Pharmaceutical Submissions

Below is a list of the various pharmaceutical FDA submissions. 

New Drug Application (NDA)

A New Drug Application (NDA) is a regulatory submission that a pharmaceutical company must submit to the U.S. Food and Drug Administration (FDA) before marketing a new drug in the United States.

 

The NDA is a comprehensive application that provides data and information about the drug, including its chemistry, manufacturing, controls, preclinical studies, clinical studies, labeling, and proposed use of the drug. The application must demonstrate the safety and effectiveness of the drug for its intended use and provide information on the potential risks and benefits of the drug.

Abbreviated New Drug Application (ANDA)

An Abbreviated New Drug Application (ANDA) is a regulatory submission that a pharmaceutical company must submit to the U.S. Food and Drug Administration (FDA) to obtain approval for a generic drug.

 

Unlike a New Drug Application (NDA) which is required for new drugs, an ANDA is submitted for a generic version of a drug that has already been approved by the FDA. The ANDA must demonstrate that the generic drug is equivalent to the reference-listed drug (RLD) in terms of safety, efficacy, and quality.

 

The ANDA must include data and information on the drug's chemistry, manufacturing, and controls, as well as bioequivalence studies that demonstrate the drug is absorbed into the bloodstream at the same rate and to the same extent as the RLD.

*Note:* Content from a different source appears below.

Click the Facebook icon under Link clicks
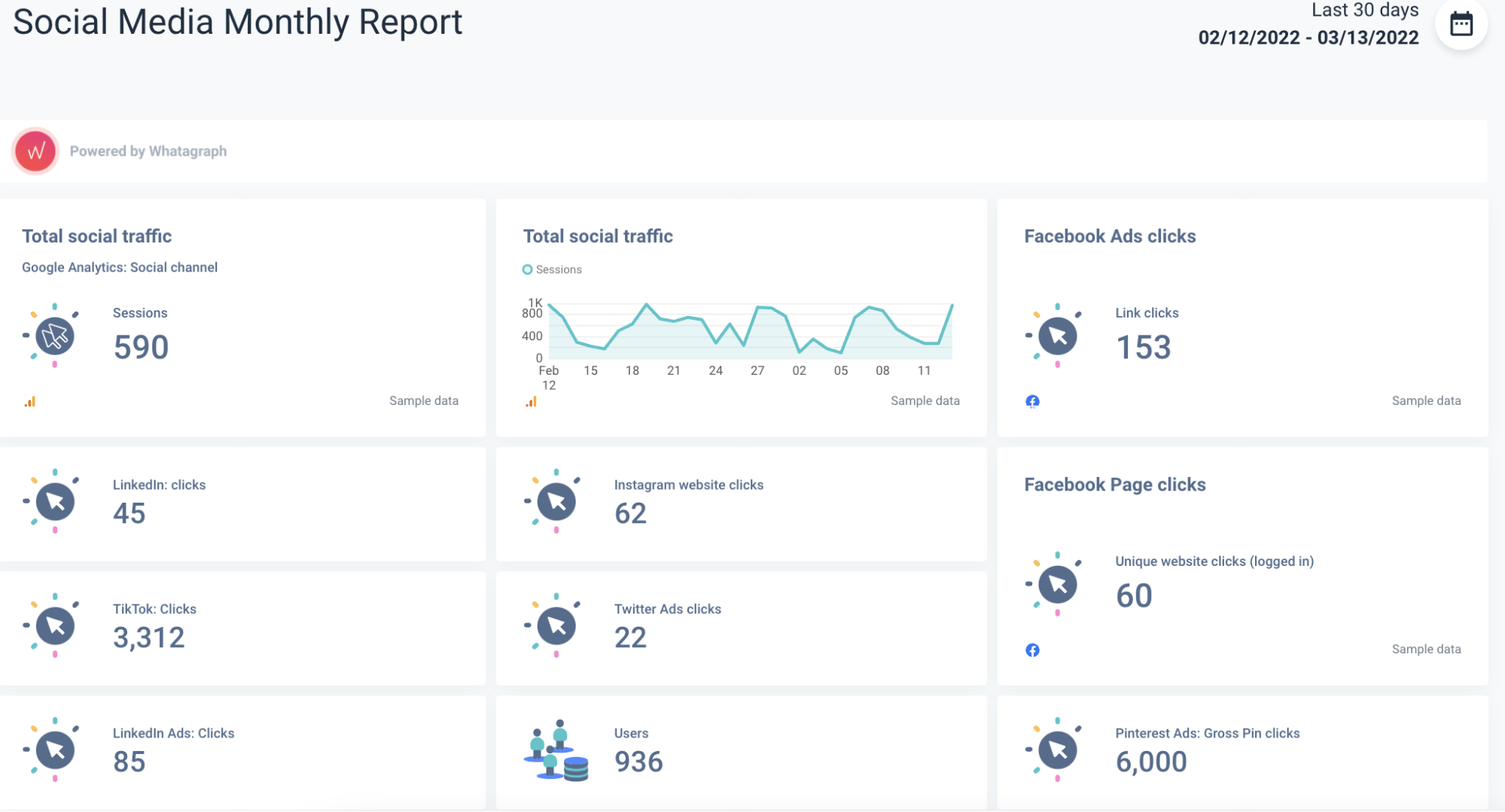1505x812 pixels. coord(1032,401)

Investigational New Drugs (IND)

Investigational New Drugs (INDs) are regulatory submissions that a pharmaceutical company must submit to the U.S. Food and Drug Administration (FDA) to conduct clinical trials of a new drug in humans.

 

An IND includes data and information about the drug's chemistry, manufacturing, and controls, as well as preclinical data and information from animal studies. The submission also includes a detailed plan for the clinical trials, including the study design, the number of patients to be enrolled, and the endpoints to be measured.

 

The FDA reviews the IND and provides feedback to the pharmaceutical company. If the FDA allows the clinical trial to proceed, the pharmaceutical company can begin testing the drug in humans.

Drug Master File (DMF)

A Drug Master File (DMF) is a regulatory submission that contains confidential information about the manufacturing, processing, packaging, and storing of a drug product or its components. The DMF is submitted to the U.S. Food and Drug Administration (FDA) by a drug manufacturer or supplier.

 

The DMF is used by the FDA to review information about a drug product or its components without revealing the information to the public. The information in the DMF can be used to support a New Drug Application (NDA), Abbreviated New Drug Application (ANDA), or Biologics License Application (BLA) submitted by another company.

 

The DMF can include information on the drug substance, drug product, analytical methods, packaging materials, and stability data. The DMF is not a substitute for an NDA, ANDA, or BLA but rather is a supplement to these applications.

 

The DMF system is designed to help streamline the drug approval process by allowing multiple companies to reference the same information about a drug product or its components. This reduces the burden on drug manufacturers and helps ensure that the FDA has access to all necessary information to make informed decisions about drug approval and safety.